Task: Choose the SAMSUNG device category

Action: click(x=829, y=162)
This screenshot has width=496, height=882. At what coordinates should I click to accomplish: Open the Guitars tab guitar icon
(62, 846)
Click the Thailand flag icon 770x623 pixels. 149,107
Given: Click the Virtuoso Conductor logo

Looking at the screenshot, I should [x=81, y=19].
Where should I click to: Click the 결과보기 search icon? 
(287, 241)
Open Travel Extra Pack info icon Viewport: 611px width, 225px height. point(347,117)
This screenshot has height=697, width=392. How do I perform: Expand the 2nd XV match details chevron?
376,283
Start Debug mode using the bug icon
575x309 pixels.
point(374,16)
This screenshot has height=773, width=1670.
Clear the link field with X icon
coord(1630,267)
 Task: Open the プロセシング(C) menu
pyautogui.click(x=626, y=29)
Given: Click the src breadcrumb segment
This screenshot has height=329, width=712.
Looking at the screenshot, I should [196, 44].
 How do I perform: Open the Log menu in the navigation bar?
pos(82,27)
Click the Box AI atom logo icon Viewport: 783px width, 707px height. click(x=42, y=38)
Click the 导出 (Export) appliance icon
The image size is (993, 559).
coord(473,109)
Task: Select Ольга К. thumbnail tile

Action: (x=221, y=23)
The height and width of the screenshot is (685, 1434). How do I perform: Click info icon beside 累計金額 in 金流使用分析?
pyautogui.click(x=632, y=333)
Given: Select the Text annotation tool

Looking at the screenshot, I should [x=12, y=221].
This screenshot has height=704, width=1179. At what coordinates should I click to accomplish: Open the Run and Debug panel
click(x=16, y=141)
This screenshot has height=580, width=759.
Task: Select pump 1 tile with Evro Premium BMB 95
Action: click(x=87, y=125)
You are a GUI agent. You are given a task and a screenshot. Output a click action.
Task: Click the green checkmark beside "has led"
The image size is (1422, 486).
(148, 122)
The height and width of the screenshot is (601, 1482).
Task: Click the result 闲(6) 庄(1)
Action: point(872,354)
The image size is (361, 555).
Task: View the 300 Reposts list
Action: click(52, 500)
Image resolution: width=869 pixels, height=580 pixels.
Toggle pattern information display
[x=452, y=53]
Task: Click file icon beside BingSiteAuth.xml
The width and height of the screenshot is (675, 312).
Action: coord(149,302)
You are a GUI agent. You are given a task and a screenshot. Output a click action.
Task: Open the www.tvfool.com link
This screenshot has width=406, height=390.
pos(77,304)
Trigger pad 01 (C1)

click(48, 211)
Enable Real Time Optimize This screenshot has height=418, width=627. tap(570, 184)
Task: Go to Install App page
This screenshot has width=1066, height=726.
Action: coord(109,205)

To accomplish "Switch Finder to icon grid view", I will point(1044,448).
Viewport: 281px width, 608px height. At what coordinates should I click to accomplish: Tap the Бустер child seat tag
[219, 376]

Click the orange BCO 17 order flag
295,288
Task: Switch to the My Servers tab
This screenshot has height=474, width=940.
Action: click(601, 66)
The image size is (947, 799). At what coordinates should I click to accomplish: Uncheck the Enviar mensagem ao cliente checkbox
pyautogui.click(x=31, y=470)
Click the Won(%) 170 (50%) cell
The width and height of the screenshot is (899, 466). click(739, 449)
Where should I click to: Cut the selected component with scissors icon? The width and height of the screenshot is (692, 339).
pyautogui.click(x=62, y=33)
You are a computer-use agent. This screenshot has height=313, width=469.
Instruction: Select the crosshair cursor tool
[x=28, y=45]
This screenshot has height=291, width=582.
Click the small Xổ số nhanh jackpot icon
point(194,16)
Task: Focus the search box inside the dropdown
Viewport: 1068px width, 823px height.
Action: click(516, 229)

************

▸ TASK DIRECTIONS: Count the lines in the items above that contain the string "coordinates". Reply with the number only.

▸ RESPONSE BELOW: 4